Çanakkale’ye gelince insanı bir hüzün basıyor. Şehitler Anıtı uzaktan görünüyor. O sene pek çok okul mezun vermemiş. Verememiş. İstanbul Tıp Fakültesi, İstanbul Erkek Lisesi… Bu liste uzayıp gider. Şehitlikte Rum, Ermeni vatandaşlarımız da arkadaşlarının yanına yatıyor. Hatta yanlış hatırlamıyorsam bir Ermeni yurttaşımız, “Hristiyanım diye beni o gavurların yanına gömmeyin sakın” diye vasiyet etmiş. 

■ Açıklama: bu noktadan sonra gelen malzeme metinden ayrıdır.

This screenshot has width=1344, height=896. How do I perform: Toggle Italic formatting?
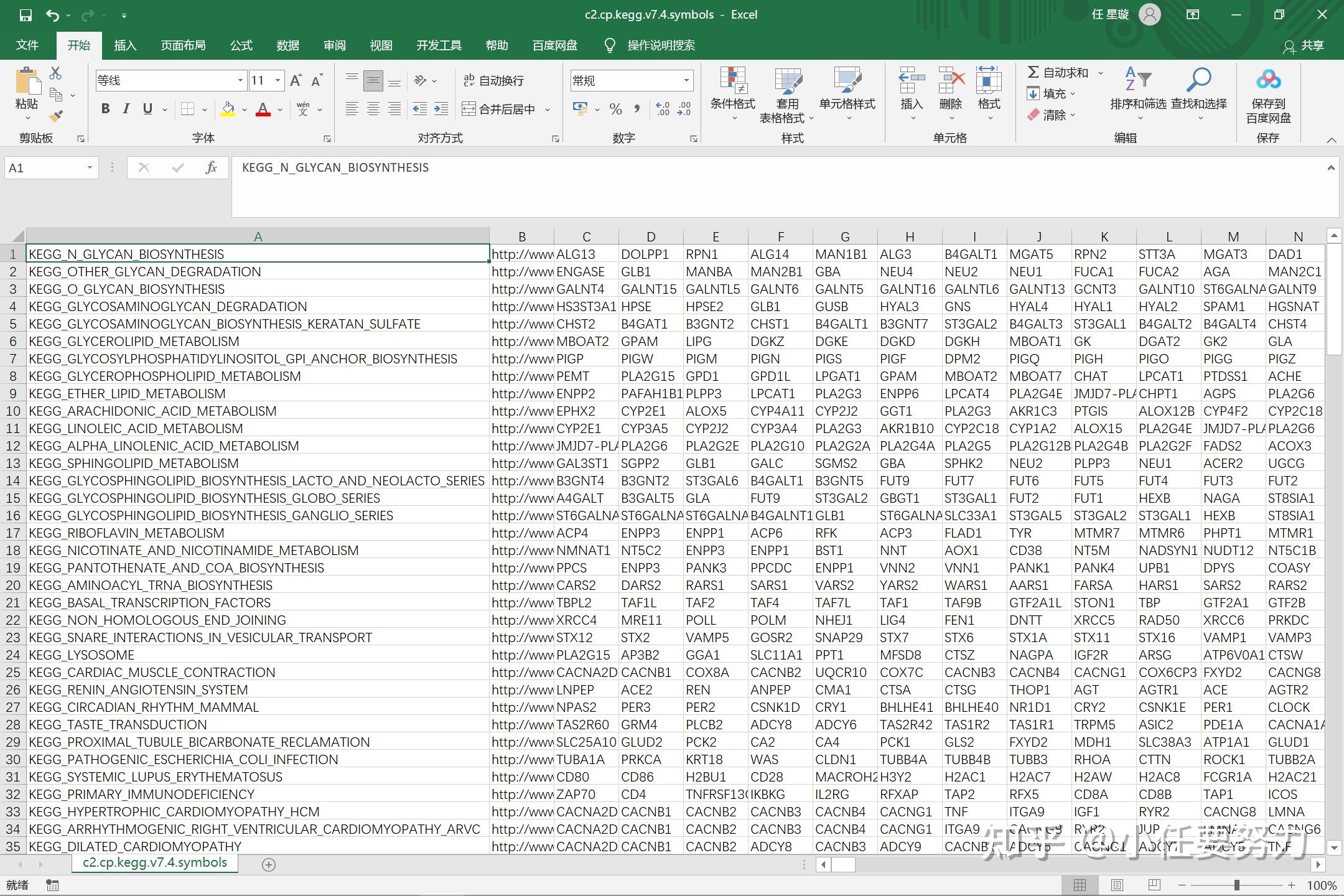(126, 109)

Vapur tıklım tıklım, iki saati biraz geçen bir yolculuktan sonra Gökçeadaya varıyoruz. Korkuyorum. Aileden gidip görenlerin yaşadığı o büyük hayal kırıklığının tekrarından korkuyorum. Ada tamamen "Egeli" iken var olan güzelliklerin perişan hale getirilmesini fark etmekten korkuyorum. Gerçi benim ilk ziyaretim, ama anlatılanlar var.

Akşama doğru otelimize varıyoruz. Adada pek çok otel, pansiyon var. Bunun nedeni sörf. Rüzgar sörfü yanında “kite surf” dedikleri uçurtma sörfü diyebileceğimiz bir başka spor daha yapıyorlar.

Akşam yemeği açık büfe. Bu gibi durumlarda ben soğuk yemeklere ağırlık veriyorum. Sıcak kalsın diye bütün gece alttan ısıtılan kaselerde duran yemeklerin bir tadı olmuyor çünkü. Muhtelif salatalar, kızartmalar var,ve güzel. Mostralık bir balık salatası var. Dört bir yanı denizle çevrili bir yerde bu kadarcık balığa hayret ediyorum. Bu topraklarda neredeyse 1000 yıldır yaşıyoruz, hala tam anlamıyla faydalanmayı öğrenemedik.

Meyveler, özellikle üzüm lezzetli. Babamın anlattığına göre buraları eskiden bağlık ve zeytinlikmiş. Türlü nedenlerle o bağlar sökülmüş. Ada kültürü gitmiş, yerine bambaşka bir şey gelmiş. Yazık.

Hava o kadar serin ki, uzun kollu penye ve çorap iyi geliyor. Bu arada İzmir’in sıcaktan yanıyor olması bize değişik bir his veriyor!